Biodiversity: Even at ‘safe’ levels, pesticides are having catastrophic impacts on aquatic ecosystems

Dragonflies are taking a big hit from pesticides, even at levels deemed “safe” by lab tests. Bob Berwyn photo.

Study documents dramatic regional decline of insect species

By Summit Voice

SUMMIT COUNTY — After studying ecosystems contaminated with pesticides, scientists say they’ve been able to measure a dramatic loss of invertebrate biodiversity in polluted streams and rivers.

The study is one of the first to document the toxic effects of pesticides at a regional ecosystem level, rather than exptrapolating toxicity from lab tests.

“The current practice of risk assessment is like driving blind on the motorway”, said ecotoxicologist Matthias Liess. “To date, the approval of pesticides has primarily been based on experimental work carried out in laboratories and artificial ecosystems.”

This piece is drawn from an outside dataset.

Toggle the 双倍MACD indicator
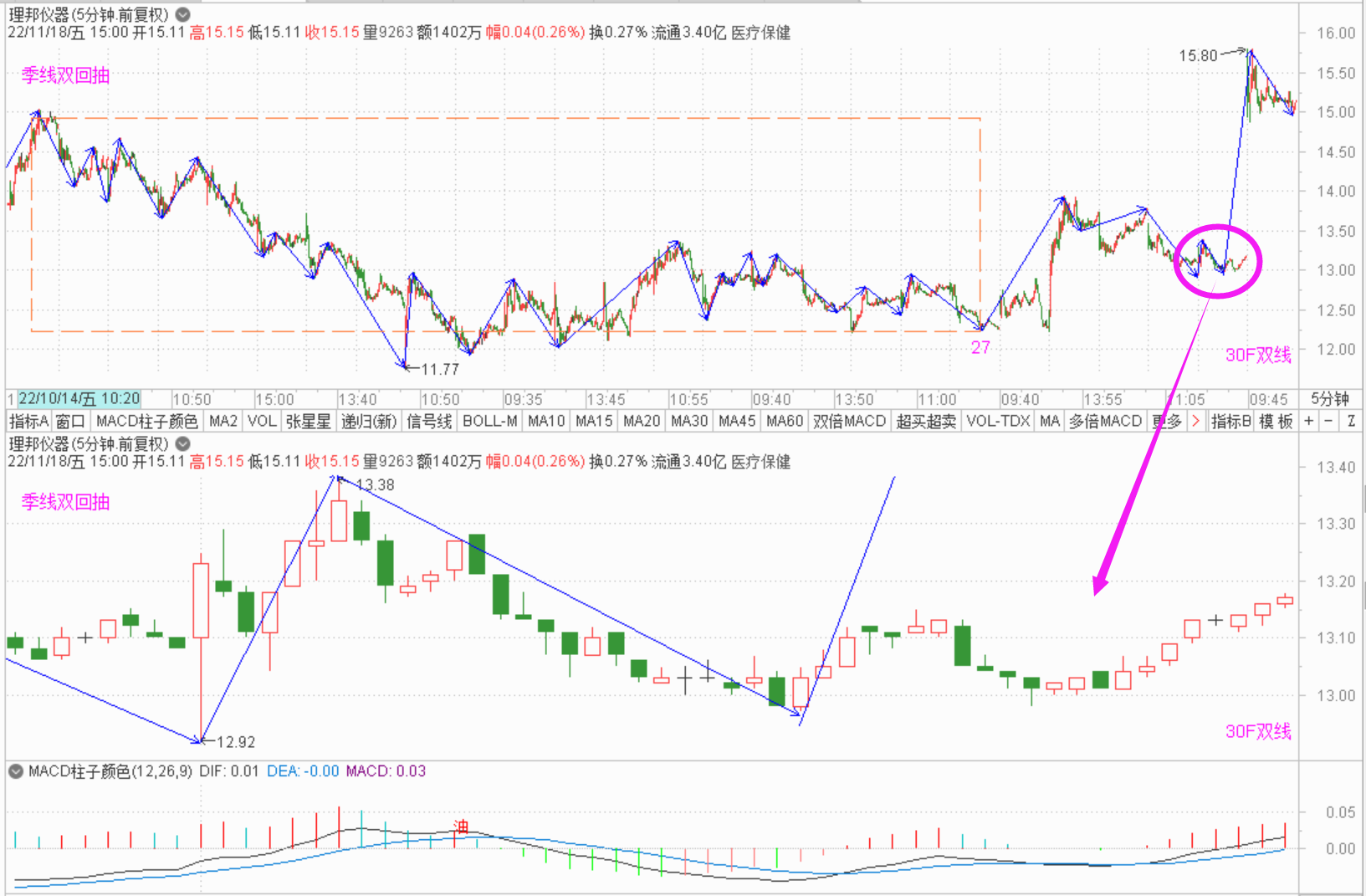This screenshot has height=896, width=1366. pyautogui.click(x=849, y=421)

The research looked at areas in Germany, France and Australia to get a global context and a regional perspective. In the European areas, the number of species in polluted rivers and streams dropped by 42 percent; in Australia, by 27 percent.

Stoneflies, mayflies, caddisflies and dragonflies were especially hard-hit. They are particularly susceptible to pesticides and are key species in the aquatic food chain, sustaining fish and birds.

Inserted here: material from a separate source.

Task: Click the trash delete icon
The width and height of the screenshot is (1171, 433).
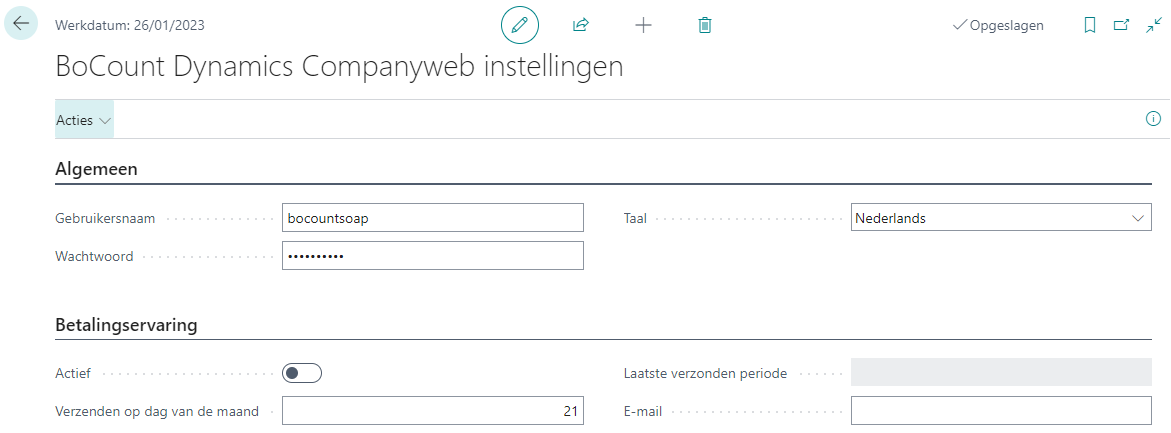Action: point(705,25)
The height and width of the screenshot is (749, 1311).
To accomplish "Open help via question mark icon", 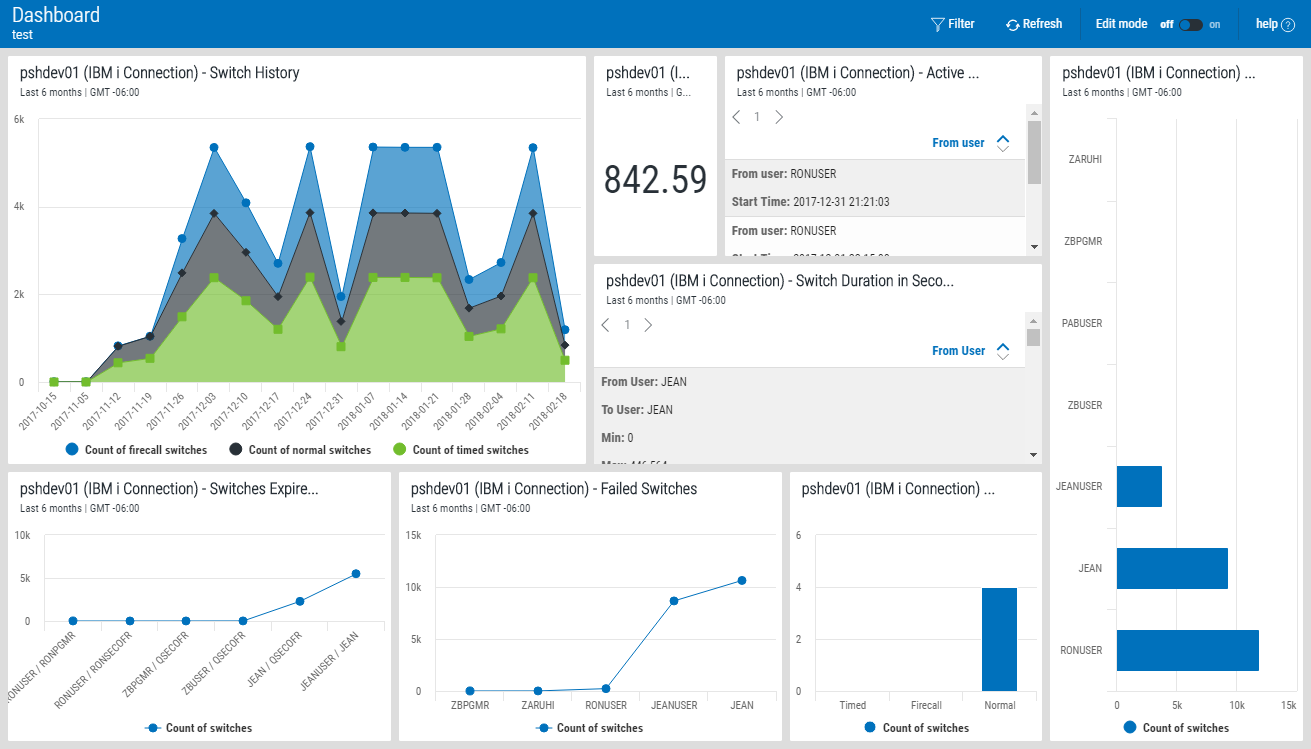I will [1288, 25].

The study results, published in the Proceedings of the National Academy of Sciences, suggests that the threat to biodiversity from pesticides has obviously been underestimated in the past, the researchers said.

The study shows that impact to insects and their ecosystems is catastrophic even at levels deemed safe by existing regulatory schemes, with legally-permitted maximum concentrations that don’t adequately protect the biodiversity of invertebrates in flowing waters.

New concepts linking ecology with ecotoxicology are urgently needed, the scientists said.

“To be able to assess the ecological impact of such chemical substances properly, existing concepts need to be validated by investigations in real environments as soon as possible,” Liess said.

“The latest results show that the aim of the UN Convention on Biological Diversity to slow down the decline in the number of species by 2020 is jeopardized. Pesticides will always have an impact on ecosystems, no matter how rigid protection concepts are, but realistic considerations regarding the level of protection required for the various ecosystems can only be made if validated assessment concepts are implemented,” Liess said.

Scientists involved in the study include: Mikhail A. Beketov and Matthias Liess from the Helmholtz Centre for Environmental Research in Leipzig, together with Ben Kefford from the University of Technology, Sydney and Ralf B. Schäfer from the Institute for Environmental Sciences, Landau.